Firestone A/T TiresFirestone’s new all-terrain tire is designed to compete with some of the best. Like other AT tires, it promises to be able to handle any kind of situation and offer dependable results. Whether it’s on an SUV, a truck, a jeep or an all-terrain vehicle, and whether it’s on dry road, mud or wet surfaces, let’s see if the Destination A/T can live up to the many tasks it claims it can deliver on.

The Tread

The tread compound found in the Destination A/T is highly durable. It is certainly capable of providing very strong and firm traction on wet or slippery surfaces. The treading is even designed to be tough enough to withstand serious tearing that could be found by driving over debris on the road. The chances of this wheel succumbing to any cuts or large abrasions is significantly lower than your typical AT wheel.

The wheel’s pattern is designed to increase traction on all surfaces, including mud, but also provides a solid foundation when traveling through snow, or even on slippery ice. These interlocking tread blocks are a pattern that were specifically designed to maximize and optimize performance upon all kinds of environments and surfaces that an all-rounder AT wheel would typically face.

Additionally, the center rib of the wheel is built to increase steering response and stability on dry roads. But it also has many thick sipes and a wider set of grooves to increase driving stability on wet surfaces.

The performance all around is excellent, with one exception. This tread is aggressive and reliable in mud, on ice or on dry roads, and it does well in the snow too. But thicker snow is where this tire’s weakness becomes noticeable.
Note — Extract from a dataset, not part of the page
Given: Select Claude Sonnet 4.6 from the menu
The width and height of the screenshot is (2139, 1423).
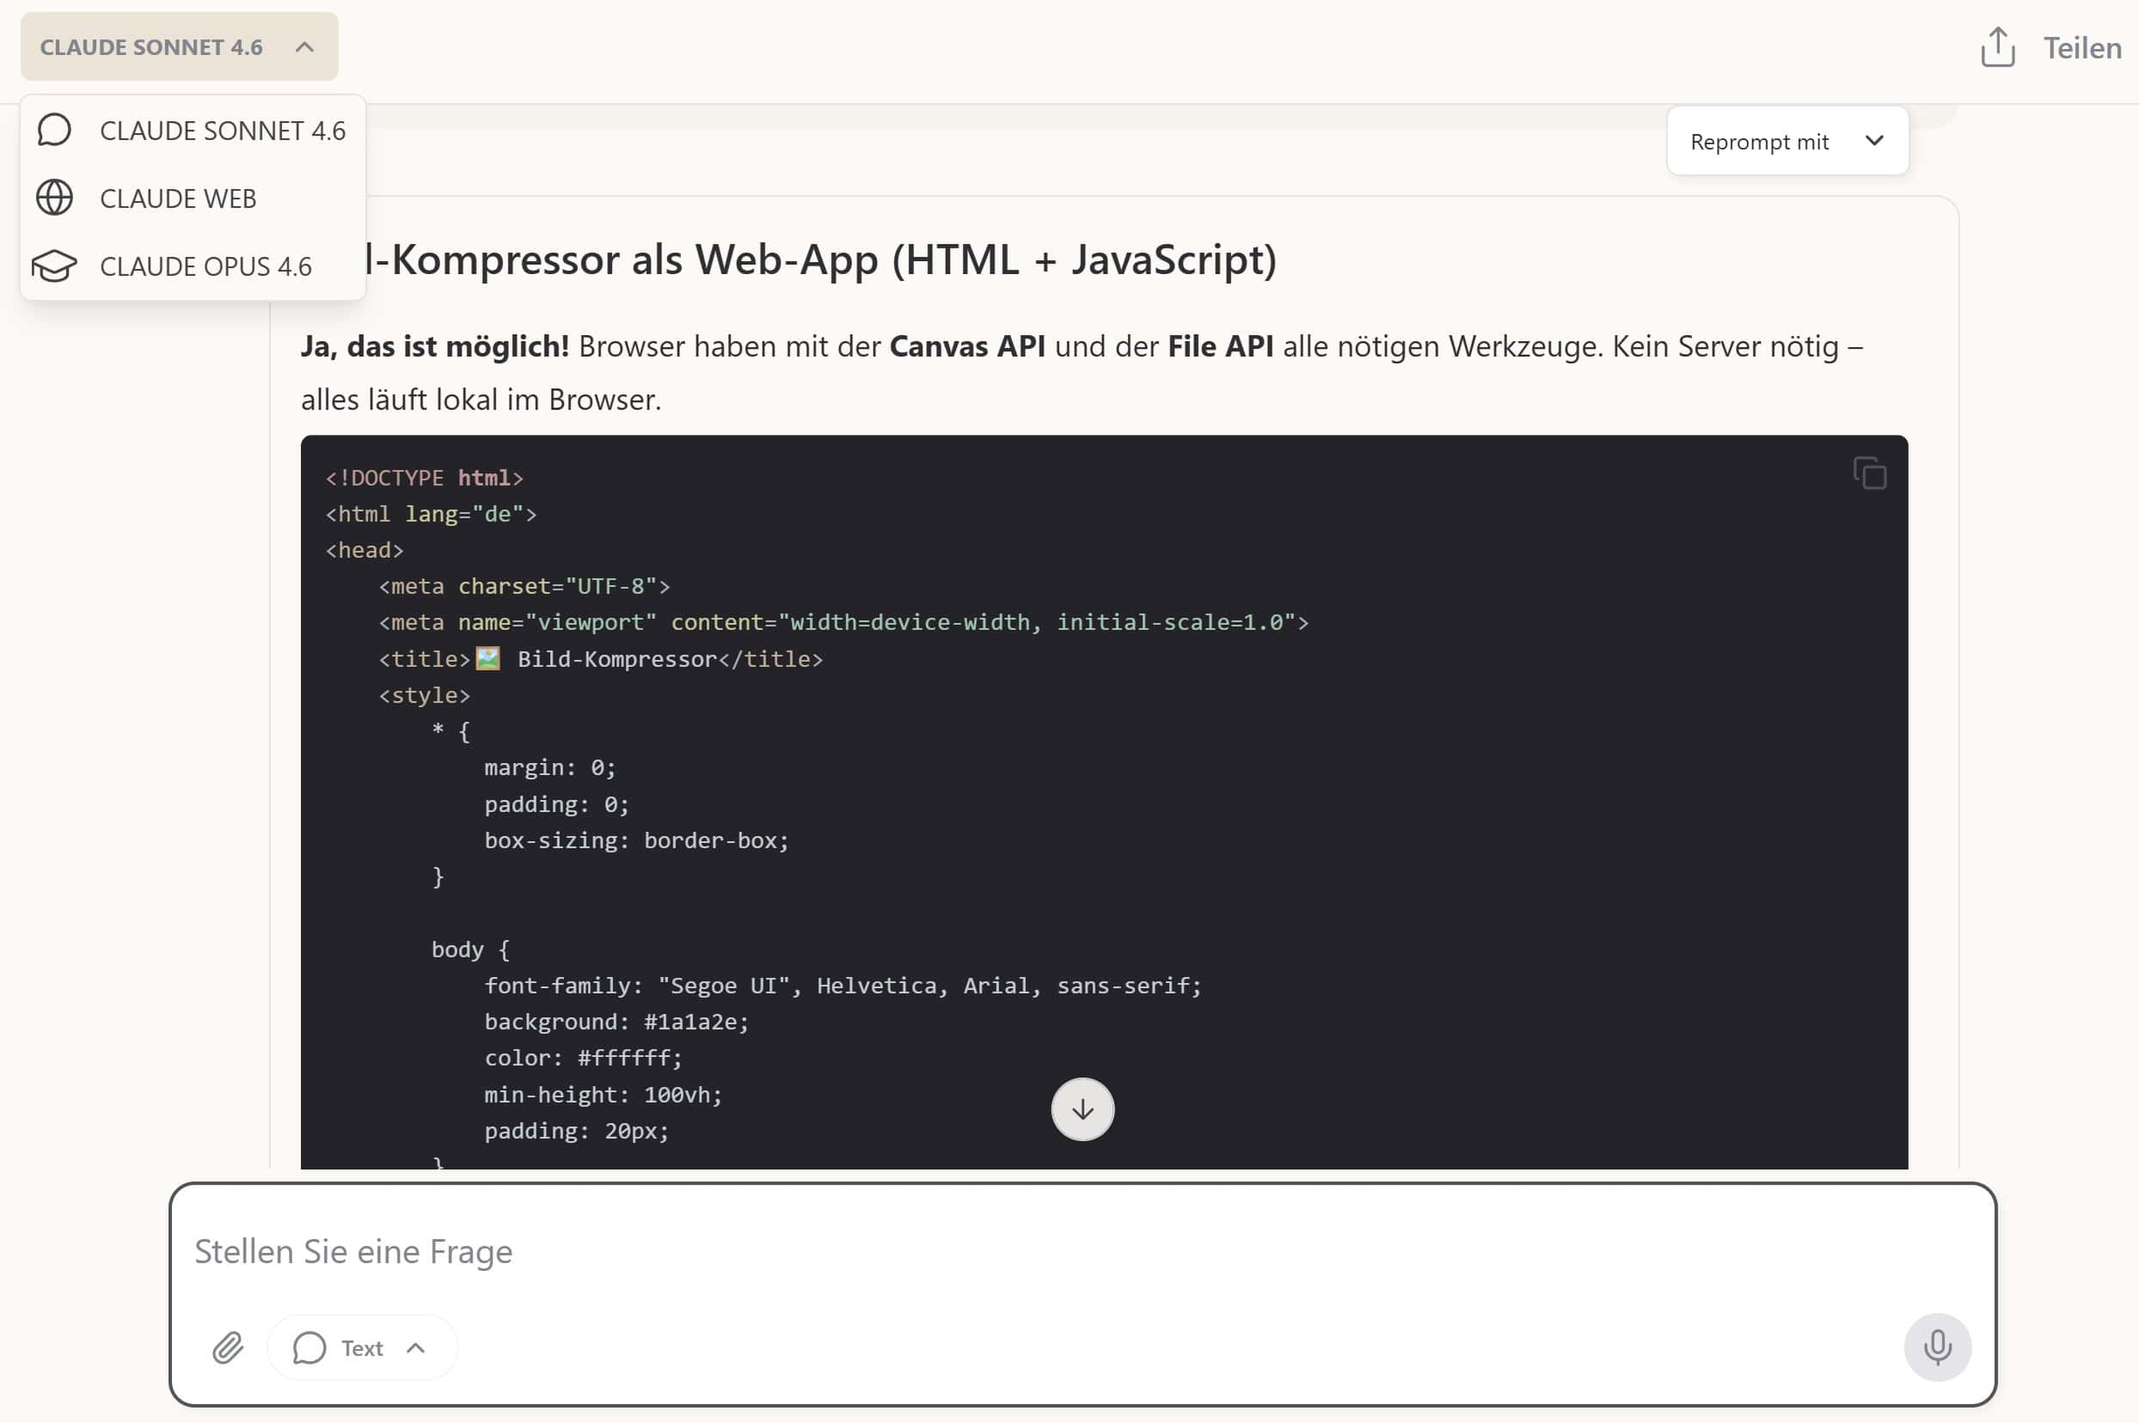Looking at the screenshot, I should [x=222, y=131].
You can probably get through about three inches of slush or snow with the Destination A/T no problem, but if it’s an especially snowy day, let’s say 4.5 inches and up, that’s when the tires will start to feel like your average day-to-day wheel. They’re still a great all-rounder but not the best if winter season dedication is your priority.

Safety and Comfort

Unlike some other all-terrain wheels, the Destination A/T has a reduced noise level on all surfaces. Often we find that AT wheels are quiet in some areas but a little too loud in others. We found no such problems with the Destination A/T. You can be driving these things at 100mph on the highway, and you’ll be impressed with how silent they manage to be. They also have impressive breaking stats.

Their durability is also noteworthy. Thanks to the strong treading compound used in these, it will be a while before any serious wear and tear starts to hamper the performance or looks of these wheels, if it ever happens. Firestone provides a warranty with the Destination A/T, saying that you have either five years, or 50,000 miles before you can return these. Though some users across the internet claim that well past the 50,000 mile point, these wheels are still alive and kicking, showing just minimal degradation.

Durability in all-terrain wheels is a given, so we can’t give big points to such a common and expected feature, as necessary as it’s considered to many buyers.